MakerDAO Approves Proposal to Increase DSR to 15%

MakerDAO, the organization behind the DAI stablecoin, has approved a proposal to raise the DAI Savings Rate (DSR) to 15%.

This proposal was passed through a vote and will officially be implemented on the Maker protocol in the early hours of March 11.
The latest Executive Vote has just been approved.
— Maker (@MakerDAO) March 8, 2024
→ https://t.co/oIY1JBtLuq
As a result, the following changes will be implemented within the Maker Protocol on March 10, 2024, at 19:55 UTC.

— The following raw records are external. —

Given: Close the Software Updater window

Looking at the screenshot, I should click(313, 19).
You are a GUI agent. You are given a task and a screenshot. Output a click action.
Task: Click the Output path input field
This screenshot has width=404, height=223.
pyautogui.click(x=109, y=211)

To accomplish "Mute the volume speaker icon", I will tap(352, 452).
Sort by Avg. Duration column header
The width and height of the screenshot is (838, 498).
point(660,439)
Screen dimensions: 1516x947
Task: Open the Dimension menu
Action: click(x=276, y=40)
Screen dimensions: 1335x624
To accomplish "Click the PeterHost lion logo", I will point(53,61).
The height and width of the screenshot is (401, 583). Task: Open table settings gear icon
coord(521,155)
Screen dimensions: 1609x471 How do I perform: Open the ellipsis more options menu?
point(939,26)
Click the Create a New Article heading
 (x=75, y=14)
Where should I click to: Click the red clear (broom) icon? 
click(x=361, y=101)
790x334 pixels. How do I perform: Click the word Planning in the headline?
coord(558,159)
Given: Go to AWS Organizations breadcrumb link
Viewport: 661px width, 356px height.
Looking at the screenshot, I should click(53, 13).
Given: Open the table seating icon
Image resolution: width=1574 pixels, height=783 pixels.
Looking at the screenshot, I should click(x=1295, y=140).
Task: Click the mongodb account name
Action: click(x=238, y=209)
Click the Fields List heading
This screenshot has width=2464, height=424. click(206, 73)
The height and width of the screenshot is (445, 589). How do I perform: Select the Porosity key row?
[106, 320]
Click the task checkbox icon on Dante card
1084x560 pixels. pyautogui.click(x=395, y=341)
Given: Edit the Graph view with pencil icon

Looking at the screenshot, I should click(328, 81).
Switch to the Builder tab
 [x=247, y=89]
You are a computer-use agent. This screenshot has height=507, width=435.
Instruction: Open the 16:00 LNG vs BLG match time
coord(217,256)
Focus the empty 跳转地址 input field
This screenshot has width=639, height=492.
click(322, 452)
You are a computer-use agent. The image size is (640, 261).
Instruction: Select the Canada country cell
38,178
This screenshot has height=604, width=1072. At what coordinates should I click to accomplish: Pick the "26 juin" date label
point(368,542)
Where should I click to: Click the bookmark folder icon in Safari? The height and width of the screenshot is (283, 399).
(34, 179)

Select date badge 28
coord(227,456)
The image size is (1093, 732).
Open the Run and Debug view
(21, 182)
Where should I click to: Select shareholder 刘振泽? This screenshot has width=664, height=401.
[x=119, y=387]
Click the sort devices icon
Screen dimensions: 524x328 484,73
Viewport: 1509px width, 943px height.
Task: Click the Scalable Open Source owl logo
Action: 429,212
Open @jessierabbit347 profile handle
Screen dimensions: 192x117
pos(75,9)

• Stability Fees for various collateral assets, including ETH and WBTC vaults, will… pic.twitter.com/UNUejjv8iI
Key Changes
The notable changes in this proposal include increasing the borrowing interest rates for crypto-collateralized loans to a range of 15% to 17.25%.
Additionally, the most significant change is raising the Dai Savings Rate (DSR) from the current 5% to 15%. To offset this difference, the borrowing interest rate for DAI on the SparkLend platform will also be raised from the current 6.7% to 16%.
Market Response
This move is seen as a reaction to recent changes in the cryptocurrency and stablecoin markets.
Over the past three months, DAI has faced capital outflows, causing the total supply of the stablecoin to decrease by approximately 18%.
Supply change over 3 months for largest 10 stables suggest @MakerDAO needs to take action:
— PaperImperium (@ImperiumPaper) March 7, 2024
USDT +11%
USDC +19%
DAI -18%
FDUSD +195%
TUSD -51%
USDD +2%
FRAX ~flat
PYUSD +33%
USDP -53%*
*mostly from Maker redeeming 166m USDP pic.twitter.com/yNSfVF2aR0
Analysts attribute this trend to the emergence of new types of stablecoins offering significantly higher returns compared to the 5% currently proposed by DAI.
For instance, Ethena's USDe stablecoin has quickly expanded its supply and market presence on lending platforms thanks to its Delta Neutral model, offering attractive yields.
Strategic Shift
In addition to raising deposit interest rates to attract users, MakerDAO is gradually shifting its collateral structure from government bonds to crypto assets. This strategy aims to optimize returns in the current growth phase of the market.